• _PROBLEM STATEMENT_:
Take the lines below between the one holding "This site uses" and the one holding "News from the EIROs (889, 736)", inclusive, and copy them exactly. Add nothing.

====== EXERCISE DATA

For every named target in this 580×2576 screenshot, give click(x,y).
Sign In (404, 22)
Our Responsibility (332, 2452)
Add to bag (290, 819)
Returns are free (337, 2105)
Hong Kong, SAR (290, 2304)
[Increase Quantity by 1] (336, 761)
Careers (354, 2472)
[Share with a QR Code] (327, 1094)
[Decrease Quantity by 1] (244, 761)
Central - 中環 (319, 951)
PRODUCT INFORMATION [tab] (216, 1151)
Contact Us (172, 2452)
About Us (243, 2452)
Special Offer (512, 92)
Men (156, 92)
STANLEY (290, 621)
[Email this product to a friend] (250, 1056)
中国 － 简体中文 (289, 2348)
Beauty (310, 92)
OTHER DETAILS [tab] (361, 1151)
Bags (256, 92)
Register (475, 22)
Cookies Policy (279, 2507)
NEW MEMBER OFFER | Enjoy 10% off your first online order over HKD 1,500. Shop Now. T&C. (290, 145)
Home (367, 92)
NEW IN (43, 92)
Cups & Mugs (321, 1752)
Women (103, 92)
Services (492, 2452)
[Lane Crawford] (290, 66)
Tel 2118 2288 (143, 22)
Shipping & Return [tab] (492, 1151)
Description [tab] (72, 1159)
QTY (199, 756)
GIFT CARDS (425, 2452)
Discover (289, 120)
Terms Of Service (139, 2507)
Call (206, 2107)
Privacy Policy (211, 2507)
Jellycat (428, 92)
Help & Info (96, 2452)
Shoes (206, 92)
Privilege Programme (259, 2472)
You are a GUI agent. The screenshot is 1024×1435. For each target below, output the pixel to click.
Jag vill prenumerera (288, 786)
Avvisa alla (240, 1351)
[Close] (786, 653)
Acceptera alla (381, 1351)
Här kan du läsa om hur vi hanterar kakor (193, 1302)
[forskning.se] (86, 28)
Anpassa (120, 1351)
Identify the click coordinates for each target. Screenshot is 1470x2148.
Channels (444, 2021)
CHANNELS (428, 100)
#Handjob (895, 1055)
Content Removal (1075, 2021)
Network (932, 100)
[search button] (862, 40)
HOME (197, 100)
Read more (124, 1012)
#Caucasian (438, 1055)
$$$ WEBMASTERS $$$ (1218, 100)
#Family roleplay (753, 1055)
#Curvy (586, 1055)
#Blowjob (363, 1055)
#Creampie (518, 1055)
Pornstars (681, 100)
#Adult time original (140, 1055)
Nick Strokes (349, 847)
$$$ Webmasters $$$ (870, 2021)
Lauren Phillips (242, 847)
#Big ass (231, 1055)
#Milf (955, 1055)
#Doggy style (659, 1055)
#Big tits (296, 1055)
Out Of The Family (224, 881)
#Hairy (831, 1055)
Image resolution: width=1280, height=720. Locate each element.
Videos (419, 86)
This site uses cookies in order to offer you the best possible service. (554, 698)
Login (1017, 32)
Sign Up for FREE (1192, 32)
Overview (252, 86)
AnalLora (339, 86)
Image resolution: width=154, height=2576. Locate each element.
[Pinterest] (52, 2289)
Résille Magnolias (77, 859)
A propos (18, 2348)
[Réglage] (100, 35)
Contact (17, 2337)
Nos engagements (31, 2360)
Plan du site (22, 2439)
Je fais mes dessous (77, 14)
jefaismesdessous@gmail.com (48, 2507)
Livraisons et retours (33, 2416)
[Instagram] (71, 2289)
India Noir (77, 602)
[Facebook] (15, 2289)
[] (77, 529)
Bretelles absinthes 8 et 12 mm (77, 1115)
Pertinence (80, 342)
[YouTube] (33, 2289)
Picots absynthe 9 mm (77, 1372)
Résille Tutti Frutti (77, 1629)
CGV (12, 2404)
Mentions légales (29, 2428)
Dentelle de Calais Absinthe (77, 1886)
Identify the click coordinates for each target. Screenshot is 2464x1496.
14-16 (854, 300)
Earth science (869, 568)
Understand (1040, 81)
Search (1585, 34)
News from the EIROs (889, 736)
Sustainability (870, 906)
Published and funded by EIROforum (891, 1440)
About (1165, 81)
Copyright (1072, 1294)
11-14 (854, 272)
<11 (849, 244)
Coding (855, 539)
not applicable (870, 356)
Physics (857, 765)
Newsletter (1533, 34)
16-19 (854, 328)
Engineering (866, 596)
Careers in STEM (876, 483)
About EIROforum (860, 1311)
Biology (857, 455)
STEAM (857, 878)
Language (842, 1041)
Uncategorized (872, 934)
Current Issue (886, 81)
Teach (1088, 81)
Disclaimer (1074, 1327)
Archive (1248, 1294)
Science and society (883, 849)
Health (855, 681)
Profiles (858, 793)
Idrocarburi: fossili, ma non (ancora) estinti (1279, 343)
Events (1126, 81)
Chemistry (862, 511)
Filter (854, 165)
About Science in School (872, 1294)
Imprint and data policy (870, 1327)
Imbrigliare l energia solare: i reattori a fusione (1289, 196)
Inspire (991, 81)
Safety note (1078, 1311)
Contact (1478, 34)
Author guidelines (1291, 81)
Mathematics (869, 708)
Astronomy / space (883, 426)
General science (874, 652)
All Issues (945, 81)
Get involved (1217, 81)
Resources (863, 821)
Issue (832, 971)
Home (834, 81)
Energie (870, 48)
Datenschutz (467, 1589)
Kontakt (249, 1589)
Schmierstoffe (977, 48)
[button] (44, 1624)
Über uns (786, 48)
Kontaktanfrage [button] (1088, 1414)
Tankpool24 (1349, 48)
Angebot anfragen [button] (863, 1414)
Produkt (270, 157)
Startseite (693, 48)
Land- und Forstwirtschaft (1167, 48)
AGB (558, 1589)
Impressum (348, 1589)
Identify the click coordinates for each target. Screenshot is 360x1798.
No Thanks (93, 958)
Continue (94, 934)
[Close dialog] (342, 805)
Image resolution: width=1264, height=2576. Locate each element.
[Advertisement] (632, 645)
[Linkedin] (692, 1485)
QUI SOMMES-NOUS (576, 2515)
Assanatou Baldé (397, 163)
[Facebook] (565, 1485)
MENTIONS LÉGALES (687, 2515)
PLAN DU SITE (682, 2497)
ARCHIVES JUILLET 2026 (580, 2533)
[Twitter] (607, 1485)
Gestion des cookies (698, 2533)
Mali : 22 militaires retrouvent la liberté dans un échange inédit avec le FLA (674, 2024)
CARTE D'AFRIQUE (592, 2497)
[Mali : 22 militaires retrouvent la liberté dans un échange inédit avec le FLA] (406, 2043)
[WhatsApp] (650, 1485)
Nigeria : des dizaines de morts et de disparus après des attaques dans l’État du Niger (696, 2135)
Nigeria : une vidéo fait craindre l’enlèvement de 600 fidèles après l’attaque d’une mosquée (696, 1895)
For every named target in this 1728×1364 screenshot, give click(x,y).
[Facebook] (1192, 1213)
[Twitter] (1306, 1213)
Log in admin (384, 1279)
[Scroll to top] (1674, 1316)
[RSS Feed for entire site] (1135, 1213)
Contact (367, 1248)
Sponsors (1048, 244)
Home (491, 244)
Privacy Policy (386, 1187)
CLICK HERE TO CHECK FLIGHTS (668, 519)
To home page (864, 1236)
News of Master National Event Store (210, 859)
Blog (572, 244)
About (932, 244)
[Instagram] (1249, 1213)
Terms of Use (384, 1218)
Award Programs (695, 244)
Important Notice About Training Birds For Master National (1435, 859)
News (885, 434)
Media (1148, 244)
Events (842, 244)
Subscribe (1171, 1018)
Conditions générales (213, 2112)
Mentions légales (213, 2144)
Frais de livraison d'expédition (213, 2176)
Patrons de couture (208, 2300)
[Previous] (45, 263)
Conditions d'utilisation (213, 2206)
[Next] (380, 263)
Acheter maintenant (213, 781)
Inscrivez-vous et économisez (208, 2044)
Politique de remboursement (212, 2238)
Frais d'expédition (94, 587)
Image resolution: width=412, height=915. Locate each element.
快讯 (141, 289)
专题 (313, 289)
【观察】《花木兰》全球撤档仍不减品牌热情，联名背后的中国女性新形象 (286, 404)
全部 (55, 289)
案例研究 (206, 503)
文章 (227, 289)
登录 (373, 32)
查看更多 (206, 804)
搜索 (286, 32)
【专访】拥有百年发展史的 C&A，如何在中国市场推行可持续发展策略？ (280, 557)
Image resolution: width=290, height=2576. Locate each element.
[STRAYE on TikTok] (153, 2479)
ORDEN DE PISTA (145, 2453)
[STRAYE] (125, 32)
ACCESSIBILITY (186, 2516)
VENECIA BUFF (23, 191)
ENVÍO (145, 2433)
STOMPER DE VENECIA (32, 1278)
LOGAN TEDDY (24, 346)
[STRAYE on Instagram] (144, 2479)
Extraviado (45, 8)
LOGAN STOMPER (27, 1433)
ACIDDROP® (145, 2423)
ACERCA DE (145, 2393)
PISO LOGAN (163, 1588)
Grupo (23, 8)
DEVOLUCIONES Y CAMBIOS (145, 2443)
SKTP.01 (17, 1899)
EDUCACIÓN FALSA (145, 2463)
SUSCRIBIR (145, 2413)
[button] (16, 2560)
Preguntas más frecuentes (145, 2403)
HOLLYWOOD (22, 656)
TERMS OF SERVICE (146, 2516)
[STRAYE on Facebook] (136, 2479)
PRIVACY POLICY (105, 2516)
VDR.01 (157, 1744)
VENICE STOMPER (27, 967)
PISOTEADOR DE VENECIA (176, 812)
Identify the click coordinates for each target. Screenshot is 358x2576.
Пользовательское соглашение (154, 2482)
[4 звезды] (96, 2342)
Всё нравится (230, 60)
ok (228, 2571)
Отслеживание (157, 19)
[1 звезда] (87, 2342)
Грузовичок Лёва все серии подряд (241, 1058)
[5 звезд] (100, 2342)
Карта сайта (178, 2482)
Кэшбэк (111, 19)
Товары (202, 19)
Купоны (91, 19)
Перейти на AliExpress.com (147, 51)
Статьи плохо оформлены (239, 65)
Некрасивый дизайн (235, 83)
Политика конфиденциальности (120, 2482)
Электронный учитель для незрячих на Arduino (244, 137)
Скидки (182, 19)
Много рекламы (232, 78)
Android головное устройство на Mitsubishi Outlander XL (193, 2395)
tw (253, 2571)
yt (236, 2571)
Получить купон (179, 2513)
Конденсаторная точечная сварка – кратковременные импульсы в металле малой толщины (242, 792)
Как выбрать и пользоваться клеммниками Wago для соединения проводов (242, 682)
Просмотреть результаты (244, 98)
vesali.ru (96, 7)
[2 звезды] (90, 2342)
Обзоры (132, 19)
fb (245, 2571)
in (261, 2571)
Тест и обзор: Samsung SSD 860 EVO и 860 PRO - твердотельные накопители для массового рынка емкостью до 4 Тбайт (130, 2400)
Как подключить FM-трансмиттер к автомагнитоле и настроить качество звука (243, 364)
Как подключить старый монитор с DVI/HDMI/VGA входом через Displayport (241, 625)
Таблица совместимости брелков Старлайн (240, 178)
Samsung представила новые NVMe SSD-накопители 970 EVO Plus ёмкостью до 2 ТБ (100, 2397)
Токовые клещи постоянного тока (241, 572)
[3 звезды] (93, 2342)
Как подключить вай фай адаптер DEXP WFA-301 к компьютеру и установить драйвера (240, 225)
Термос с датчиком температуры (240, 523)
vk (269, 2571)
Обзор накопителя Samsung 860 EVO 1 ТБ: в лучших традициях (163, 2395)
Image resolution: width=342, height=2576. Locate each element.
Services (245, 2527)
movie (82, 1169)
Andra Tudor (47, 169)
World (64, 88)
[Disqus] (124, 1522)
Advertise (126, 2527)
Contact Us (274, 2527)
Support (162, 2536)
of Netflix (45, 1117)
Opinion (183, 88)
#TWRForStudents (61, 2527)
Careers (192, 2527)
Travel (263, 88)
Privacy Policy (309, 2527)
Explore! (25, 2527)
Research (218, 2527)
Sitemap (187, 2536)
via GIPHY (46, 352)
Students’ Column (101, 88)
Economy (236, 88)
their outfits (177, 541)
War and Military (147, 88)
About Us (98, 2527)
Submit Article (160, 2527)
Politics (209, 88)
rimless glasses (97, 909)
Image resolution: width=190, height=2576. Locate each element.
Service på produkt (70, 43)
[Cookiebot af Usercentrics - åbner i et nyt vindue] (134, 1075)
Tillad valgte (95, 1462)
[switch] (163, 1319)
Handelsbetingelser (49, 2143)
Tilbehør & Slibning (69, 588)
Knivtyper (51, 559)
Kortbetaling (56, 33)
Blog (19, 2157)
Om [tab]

============

• _FINISHED EXERCISE_:
This site uses cookies in order to offer you the best possible service. (554, 698)
Login (1017, 32)
Sign Up for FREE (1192, 32)
Overview (252, 86)
AnalLora (339, 86)
Image resolution: width=154, height=2576. Locate each element.
[Pinterest] (52, 2289)
Résille Magnolias (77, 859)
A propos (18, 2348)
[Réglage] (100, 35)
Contact (17, 2337)
Nos engagements (31, 2360)
Plan du site (22, 2439)
Je fais mes dessous (77, 14)
jefaismesdessous@gmail.com (48, 2507)
Livraisons et retours (33, 2416)
[Instagram] (71, 2289)
India Noir (77, 602)
[Facebook] (15, 2289)
[] (77, 529)
Bretelles absinthes 8 et 12 mm (77, 1115)
Pertinence (80, 342)
[YouTube] (33, 2289)
Picots absynthe 9 mm (77, 1372)
Résille Tutti Frutti (77, 1629)
CGV (12, 2404)
Mentions légales (29, 2428)
Dentelle de Calais Absinthe (77, 1886)
Identify the click coordinates for each target. Screenshot is 2464x1496.
14-16 (854, 300)
Earth science (869, 568)
Understand (1040, 81)
Search (1585, 34)
News from the EIROs (889, 736)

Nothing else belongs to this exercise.